Work request
Nothing but the lines from the one containing "Image resolution: width=827" through the last line of the data below should be returned, each exactly as it stands, pictures excluded.

──────────────────────────────

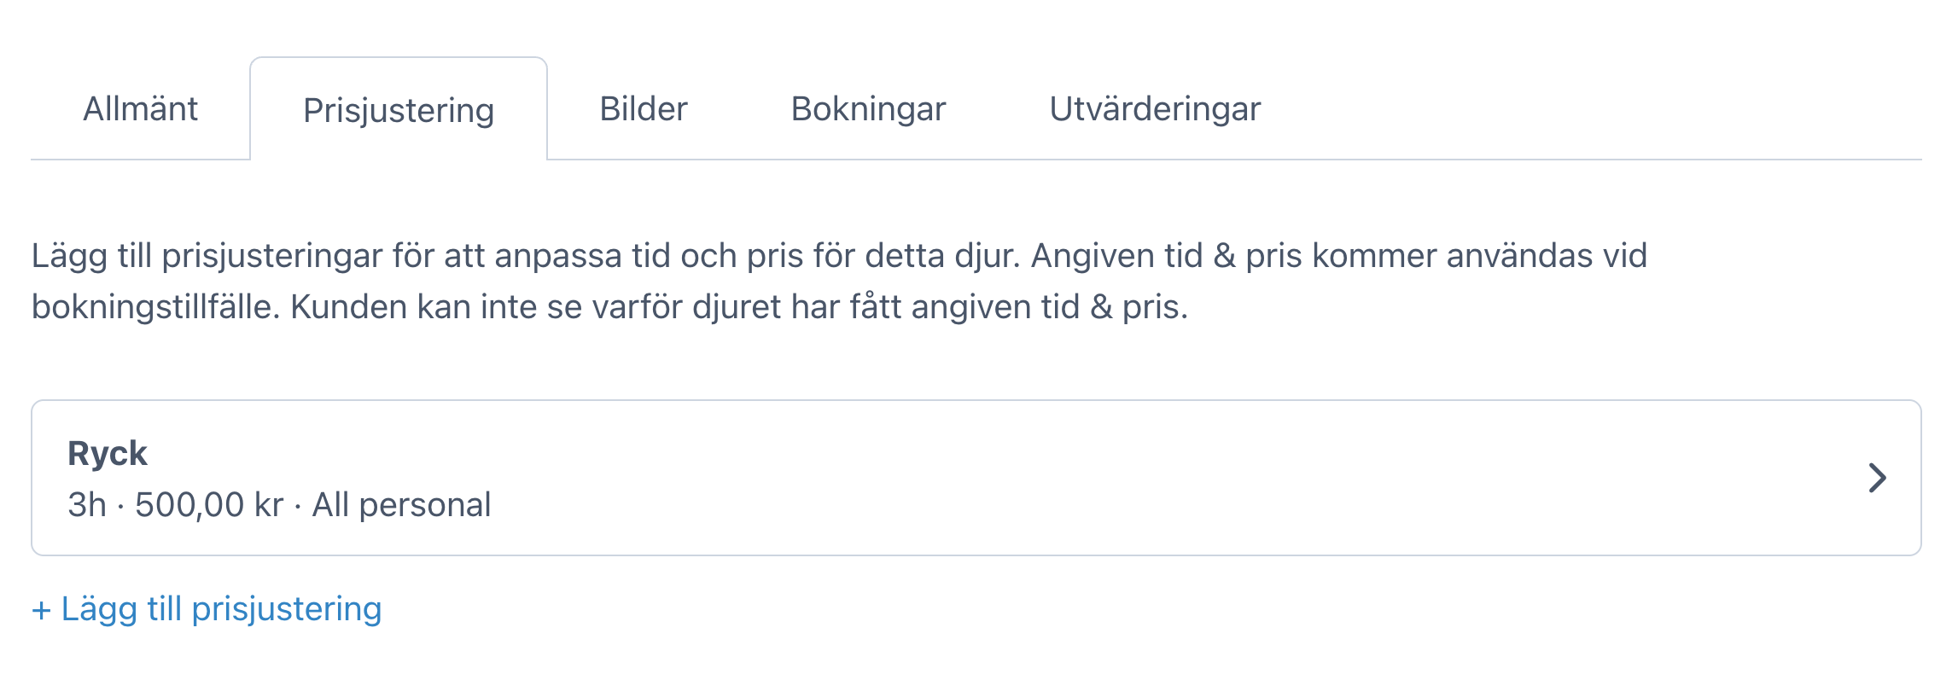Screen dimensions: 1958x674
Task: Return to the Allmänt section
Action: tap(139, 108)
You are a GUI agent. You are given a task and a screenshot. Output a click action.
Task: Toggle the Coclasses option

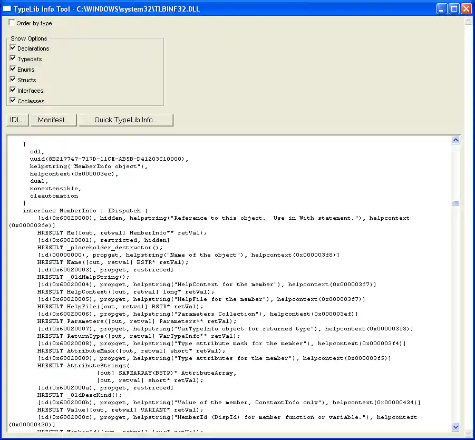click(13, 101)
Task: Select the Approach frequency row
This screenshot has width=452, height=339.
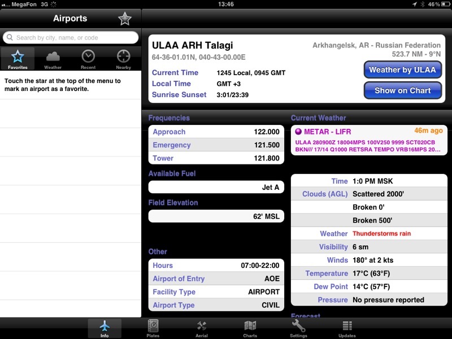Action: [x=216, y=132]
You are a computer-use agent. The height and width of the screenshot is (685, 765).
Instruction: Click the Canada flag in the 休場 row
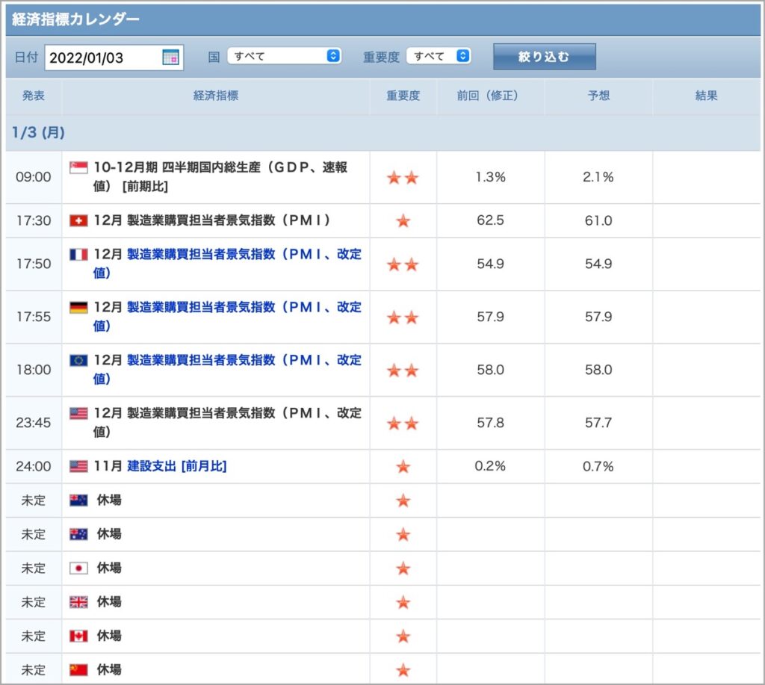pyautogui.click(x=78, y=636)
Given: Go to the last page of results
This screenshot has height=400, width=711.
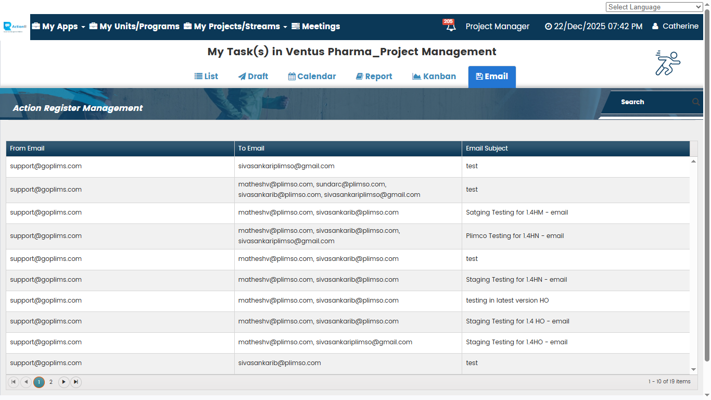Looking at the screenshot, I should pos(76,382).
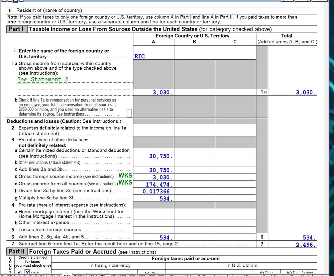Open the WKS worksheet link on line 3e
Image resolution: width=334 pixels, height=276 pixels.
click(125, 183)
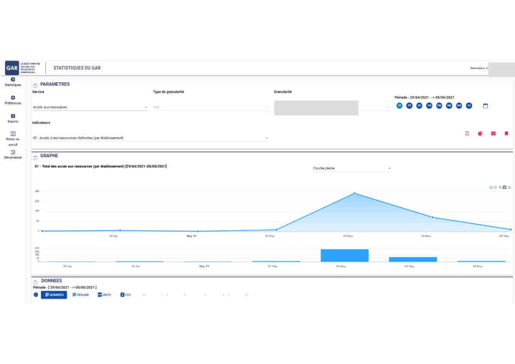
Task: Open the Service dropdown 'Accès aux ressources'
Action: (90, 107)
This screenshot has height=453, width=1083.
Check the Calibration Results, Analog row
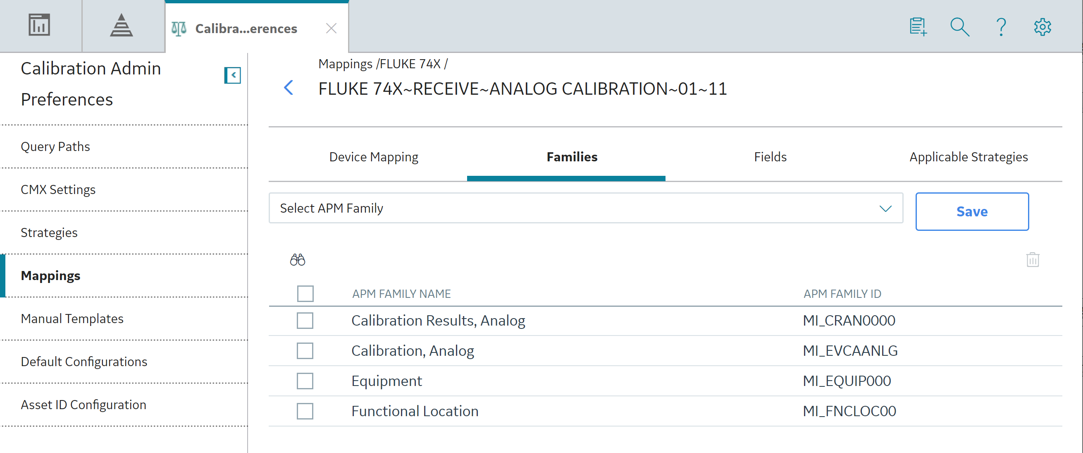point(305,321)
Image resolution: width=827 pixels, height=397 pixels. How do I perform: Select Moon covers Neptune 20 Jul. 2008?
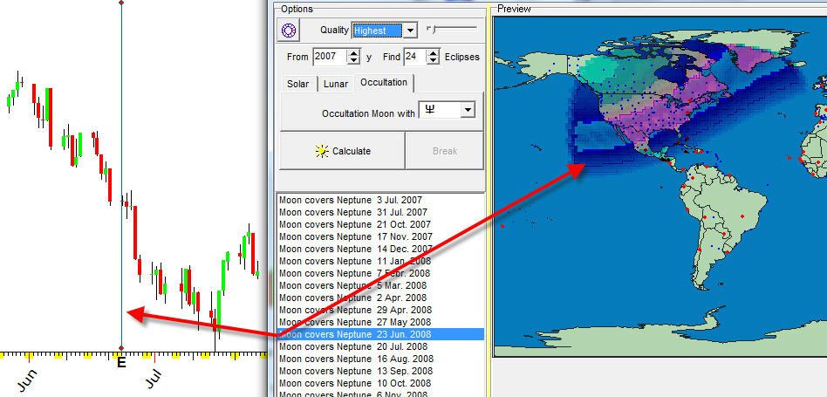352,346
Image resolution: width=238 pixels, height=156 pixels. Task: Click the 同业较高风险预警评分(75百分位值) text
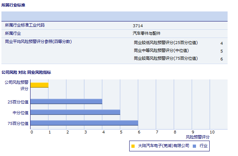pyautogui.click(x=165, y=59)
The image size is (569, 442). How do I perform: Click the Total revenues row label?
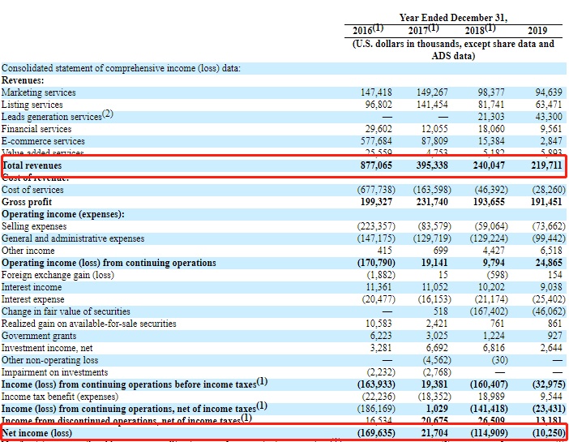click(33, 165)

──────────────────────────────

Completed task
Image resolution: width=827 pixels, height=397 pixels. How do I perform: Select Moon covers Neptune 20 Jul. 2008?
352,346
Image resolution: width=238 pixels, height=156 pixels. Task: Click the 同业较高风险预警评分(75百分位值) text
pyautogui.click(x=165, y=59)
The image size is (569, 442). How do I perform: Click the Total revenues row label?
click(33, 165)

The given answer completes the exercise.